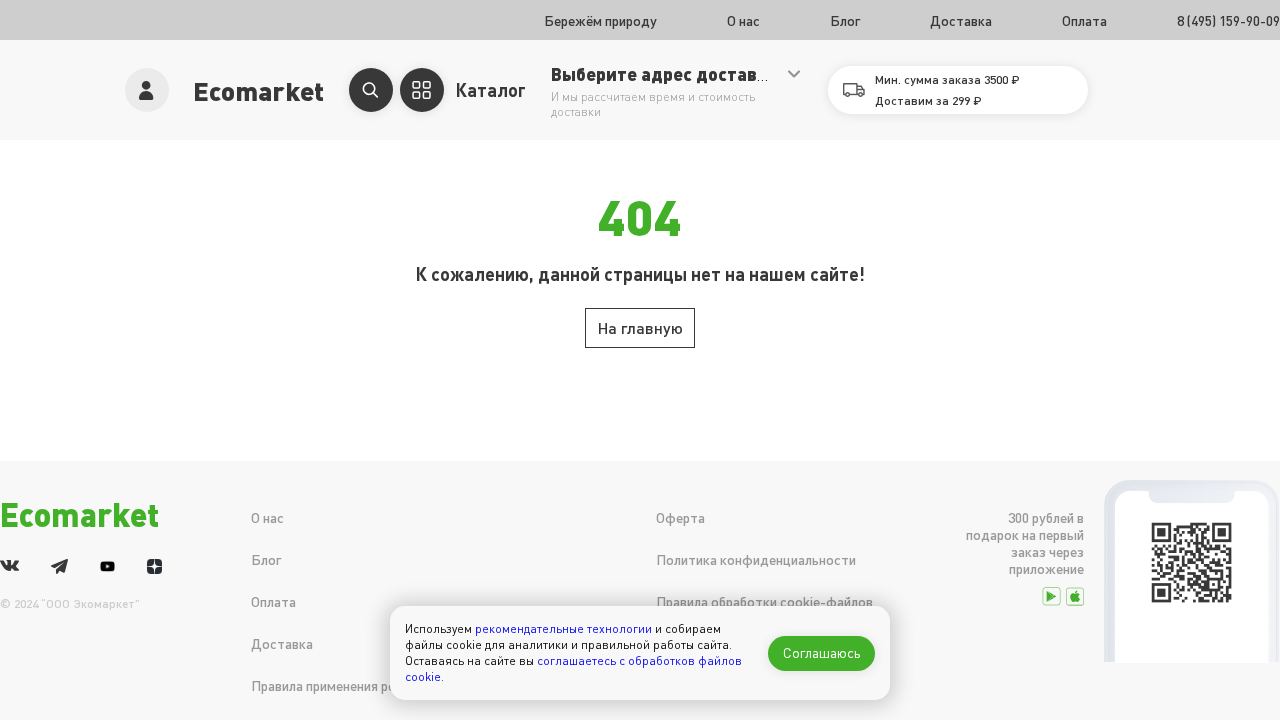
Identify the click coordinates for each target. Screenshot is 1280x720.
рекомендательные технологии (563, 628)
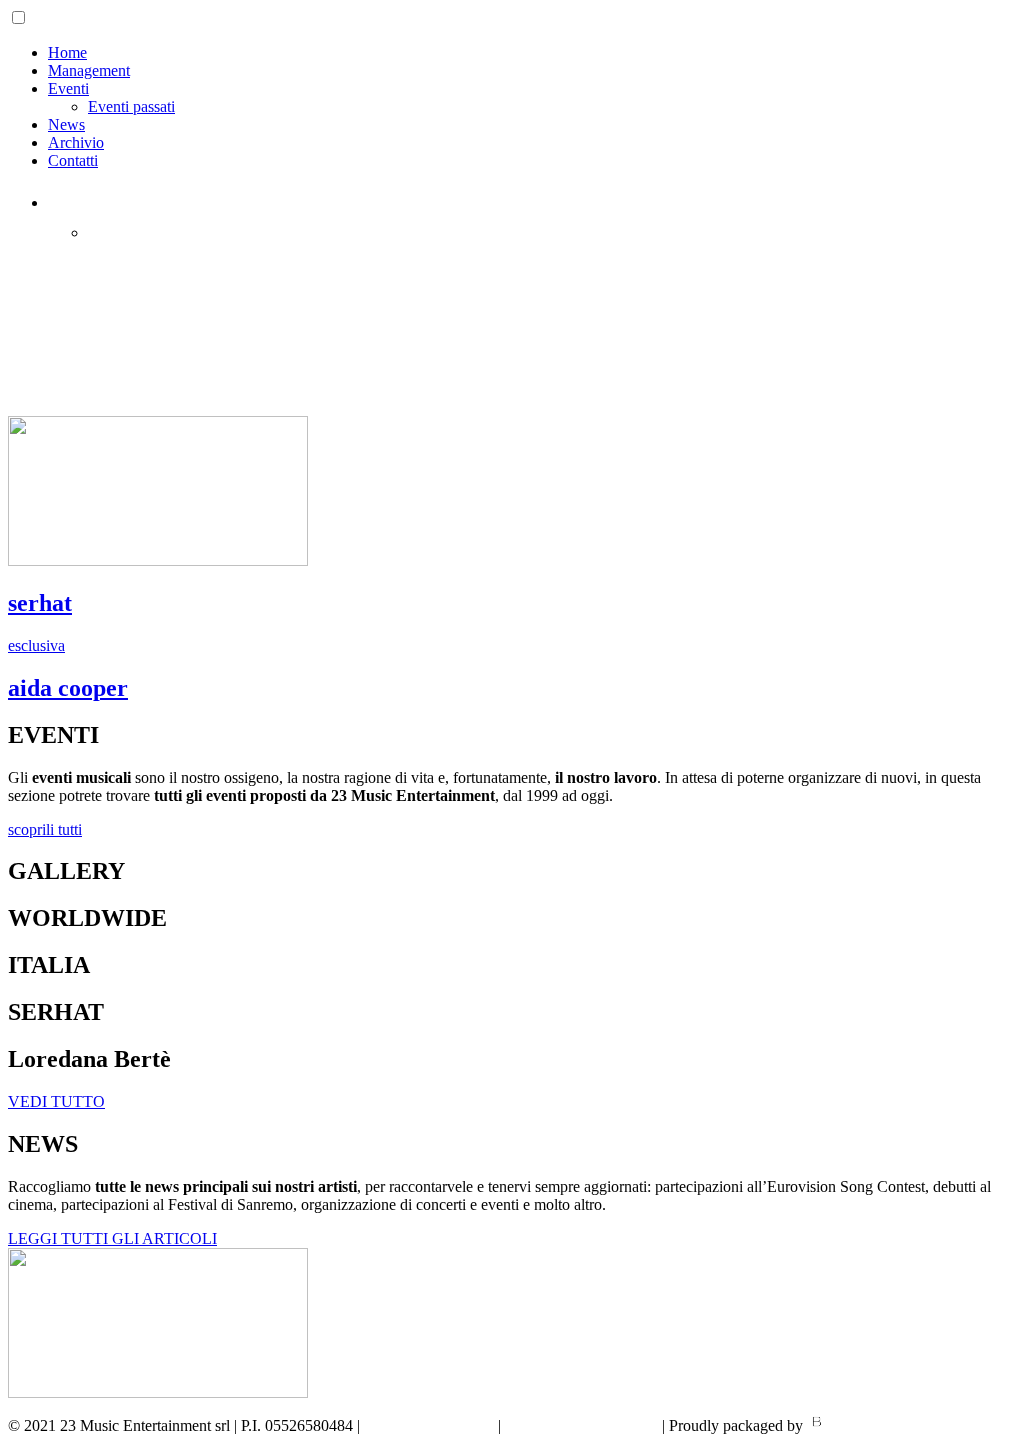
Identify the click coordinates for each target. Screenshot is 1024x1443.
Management (89, 70)
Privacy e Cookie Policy (583, 1425)
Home (67, 52)
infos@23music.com (429, 1425)
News (66, 124)
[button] (45, 829)
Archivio (76, 142)
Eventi (68, 88)
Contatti (73, 160)
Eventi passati (131, 106)
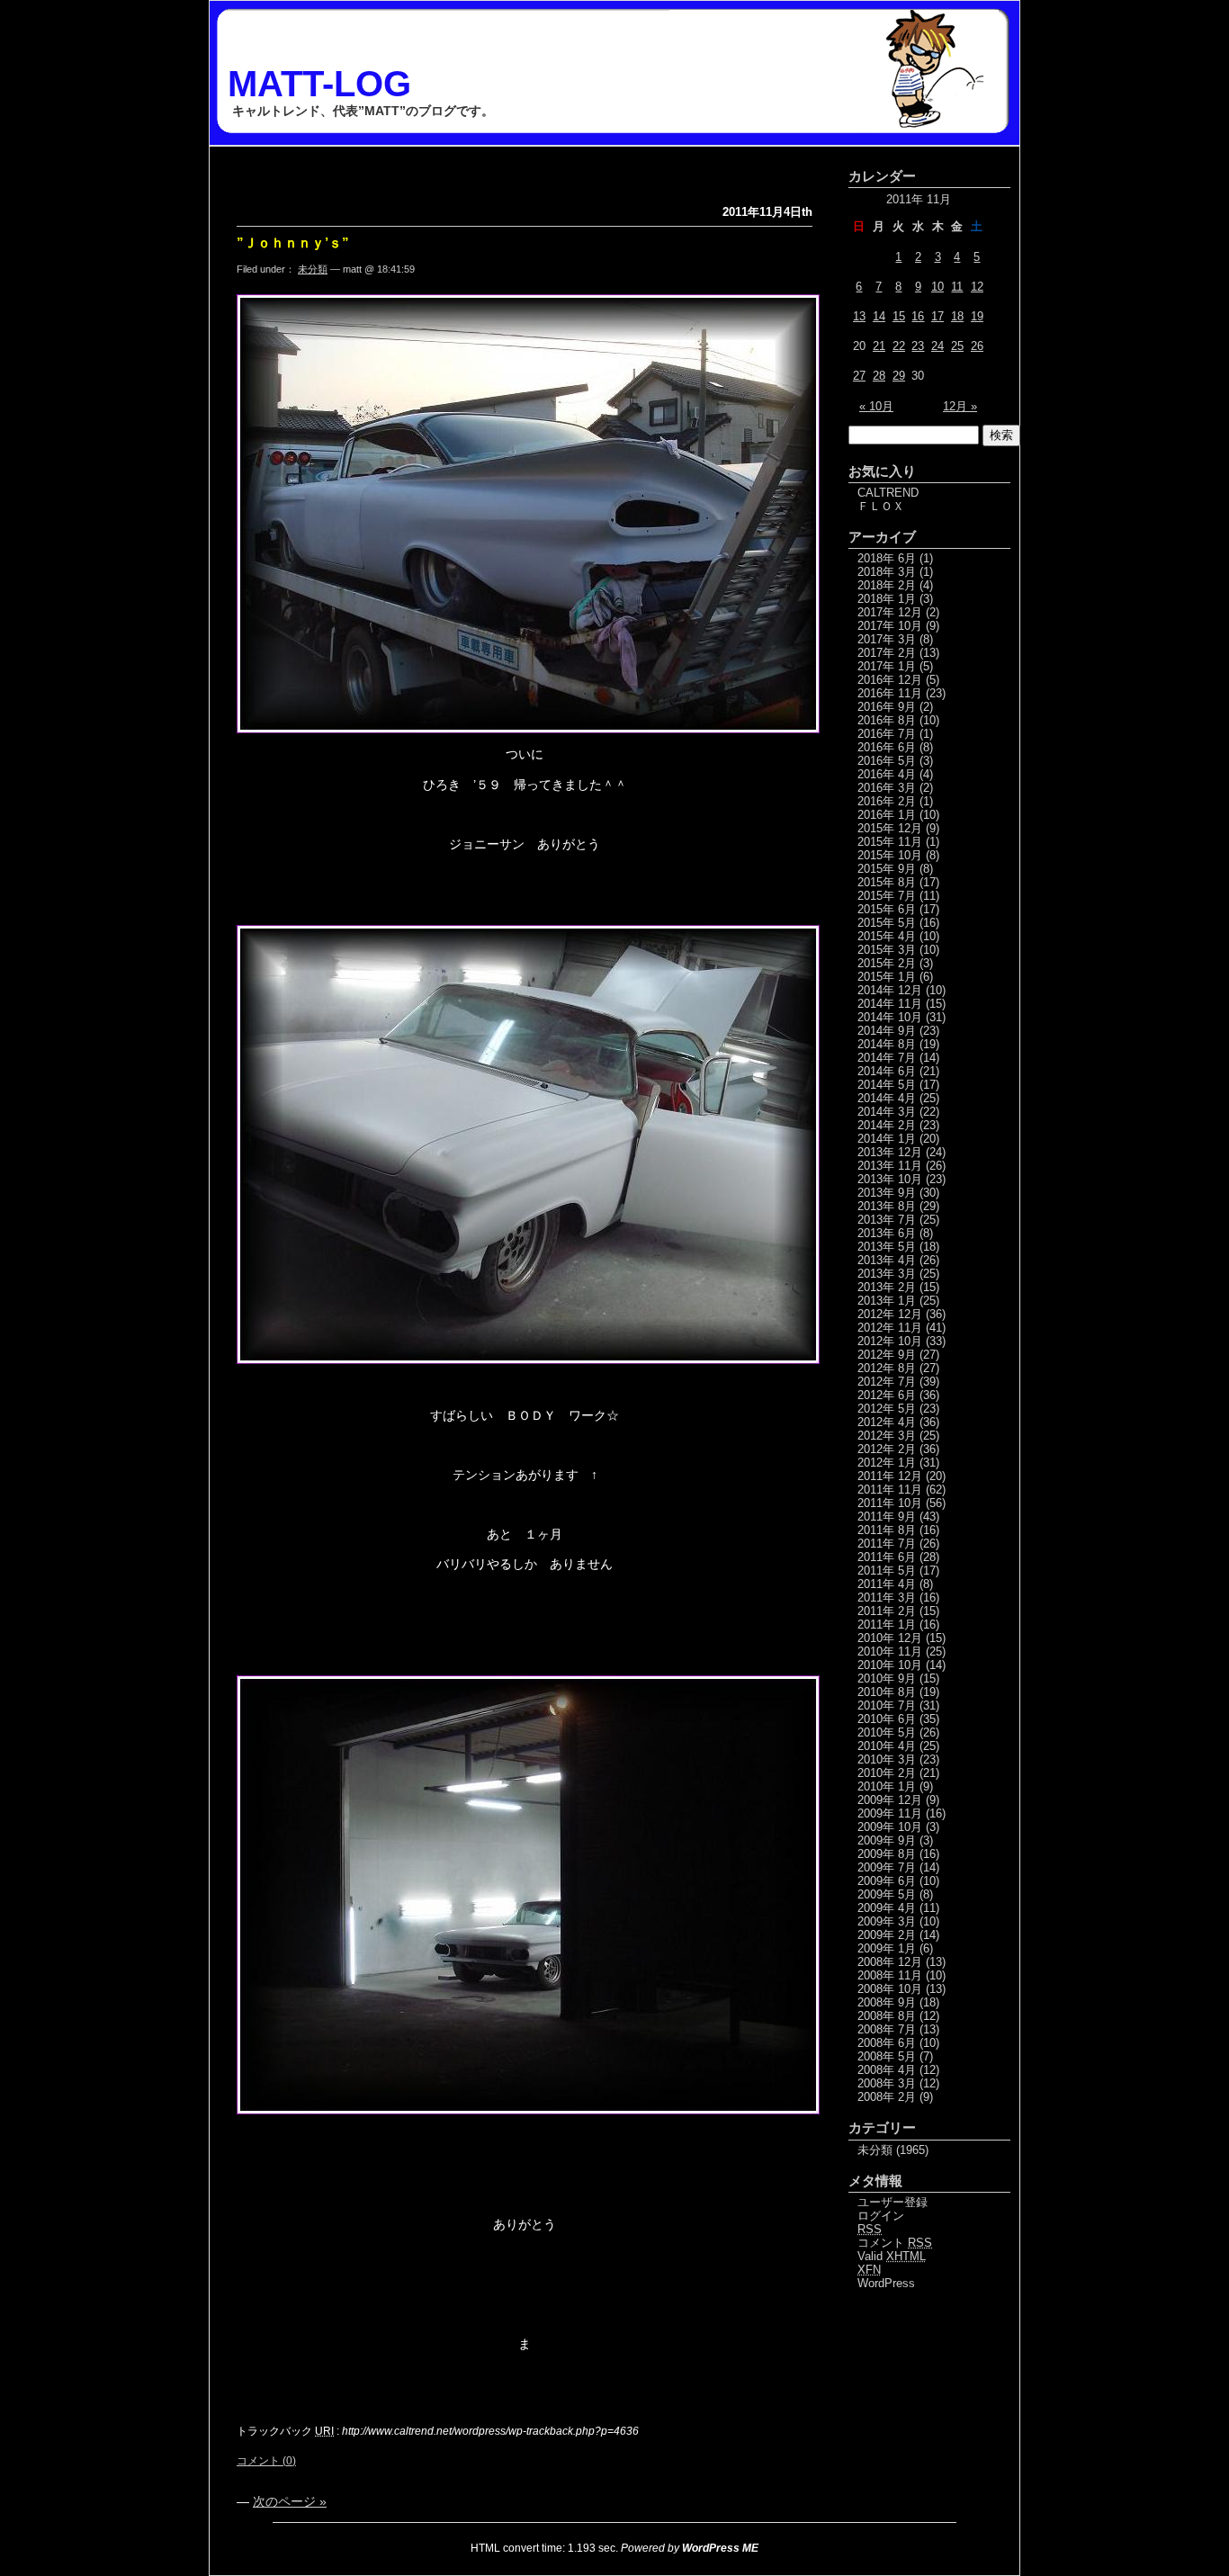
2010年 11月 (889, 1651)
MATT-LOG (319, 83)
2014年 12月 (889, 990)
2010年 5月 (886, 1732)
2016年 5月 (886, 760)
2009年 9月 (886, 1840)
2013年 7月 (886, 1219)
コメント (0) (266, 2461)
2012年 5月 (886, 1408)
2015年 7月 (886, 895)
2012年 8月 (886, 1368)
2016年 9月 (886, 707)
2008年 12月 (889, 1962)
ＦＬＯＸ (880, 506)
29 (899, 375)
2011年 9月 (886, 1516)
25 (957, 346)
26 (977, 346)
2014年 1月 (886, 1138)
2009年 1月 (886, 1948)
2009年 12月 (889, 1800)
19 (977, 316)
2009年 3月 (886, 1921)
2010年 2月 (886, 1773)
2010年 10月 (889, 1665)
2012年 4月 (886, 1422)
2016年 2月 (886, 801)
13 (859, 316)
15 (899, 316)
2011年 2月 (886, 1611)
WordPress (886, 2283)
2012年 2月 (886, 1449)
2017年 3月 (886, 639)
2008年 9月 (886, 2002)
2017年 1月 (886, 666)
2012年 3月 (886, 1435)
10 (937, 286)
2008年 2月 (886, 2097)
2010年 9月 (886, 1678)
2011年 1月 (886, 1624)
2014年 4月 (886, 1098)
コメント (894, 2242)
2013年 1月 (886, 1300)
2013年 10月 (889, 1179)
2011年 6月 (886, 1557)
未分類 (312, 269)
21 (879, 346)
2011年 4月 (886, 1584)
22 (899, 346)
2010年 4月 (886, 1746)
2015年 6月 (886, 909)
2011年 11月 (889, 1489)
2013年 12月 (889, 1152)
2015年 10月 (889, 855)
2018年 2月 (886, 585)
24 (937, 346)
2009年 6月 (886, 1881)
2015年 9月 (886, 868)
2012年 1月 (886, 1462)
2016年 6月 (886, 747)
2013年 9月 (886, 1192)
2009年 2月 (886, 1935)
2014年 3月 (886, 1111)
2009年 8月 (886, 1854)
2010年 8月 (886, 1692)
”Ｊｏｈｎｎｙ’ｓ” (293, 242)
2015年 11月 (889, 841)
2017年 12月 (889, 612)
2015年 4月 (886, 936)
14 (879, 316)
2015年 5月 (886, 922)
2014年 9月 (886, 1030)
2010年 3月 (886, 1759)
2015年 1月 (886, 976)
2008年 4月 (886, 2070)
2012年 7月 (886, 1381)
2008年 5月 (886, 2056)
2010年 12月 (889, 1638)
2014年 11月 (889, 1003)
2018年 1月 (886, 599)
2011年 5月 (886, 1570)
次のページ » (290, 2501)
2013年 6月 (886, 1233)
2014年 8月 (886, 1044)
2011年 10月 (889, 1503)
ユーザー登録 (892, 2202)
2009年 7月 (886, 1867)
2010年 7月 (886, 1705)
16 (917, 316)
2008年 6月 (886, 2043)
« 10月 (876, 406)
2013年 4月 (886, 1260)
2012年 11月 (889, 1327)
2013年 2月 (886, 1287)
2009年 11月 (889, 1813)
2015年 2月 (886, 963)
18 (957, 316)
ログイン (880, 2215)
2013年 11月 (889, 1165)
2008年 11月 (889, 1975)
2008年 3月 (886, 2083)
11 (957, 286)
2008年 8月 (886, 2016)
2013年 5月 (886, 1246)
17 (937, 316)
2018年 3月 (886, 572)
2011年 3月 (886, 1597)
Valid (891, 2256)
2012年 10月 (889, 1341)
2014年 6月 (886, 1071)
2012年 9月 (886, 1354)
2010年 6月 (886, 1719)
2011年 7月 (886, 1543)
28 (879, 375)
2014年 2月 (886, 1125)
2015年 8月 (886, 882)
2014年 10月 (889, 1017)
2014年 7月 (886, 1057)
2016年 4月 (886, 774)
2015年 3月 (886, 949)
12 (977, 286)
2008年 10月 (889, 1989)
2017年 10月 (889, 626)
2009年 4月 (886, 1908)
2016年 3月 (886, 787)
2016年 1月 (886, 814)
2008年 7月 (886, 2029)
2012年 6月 (886, 1395)
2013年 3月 (886, 1273)
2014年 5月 (886, 1084)
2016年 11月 (889, 693)
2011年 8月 (886, 1530)
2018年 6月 (886, 558)
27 (859, 375)
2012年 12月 (889, 1314)
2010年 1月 (886, 1786)
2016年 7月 (886, 733)
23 (917, 346)
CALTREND (888, 492)
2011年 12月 (889, 1476)
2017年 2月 (886, 653)
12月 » (960, 406)
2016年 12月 (889, 680)
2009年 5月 (886, 1894)
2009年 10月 (889, 1827)
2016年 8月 (886, 720)
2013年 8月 (886, 1206)
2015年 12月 (889, 828)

▶ **REQUIRED ACTION**: The "2014年 7月 (886, 1057)" line through the last line above: set these down exactly and add nothing else.

▶ **REPLY TO THE EXERCISE**:
2014年 7月 (886, 1057)
2016年 4月 (886, 774)
2015年 3月 (886, 949)
12 (977, 286)
2008年 10月 (889, 1989)
2017年 10月 (889, 626)
2009年 4月 (886, 1908)
2016年 3月 (886, 787)
2016年 1月 (886, 814)
2008年 7月 (886, 2029)
2012年 6月 (886, 1395)
2013年 3月 (886, 1273)
2014年 5月 (886, 1084)
2016年 11月 (889, 693)
2011年 8月 (886, 1530)
2018年 6月 (886, 558)
27 (859, 375)
2012年 12月 (889, 1314)
2010年 1月 (886, 1786)
2016年 7月 (886, 733)
23 (917, 346)
CALTREND (888, 492)
2011年 12月 (889, 1476)
2017年 2月 (886, 653)
12月 » (960, 406)
2016年 12月 (889, 680)
2009年 5月 (886, 1894)
2009年 10月 (889, 1827)
2016年 8月 (886, 720)
2013年 8月 (886, 1206)
2015年 12月 (889, 828)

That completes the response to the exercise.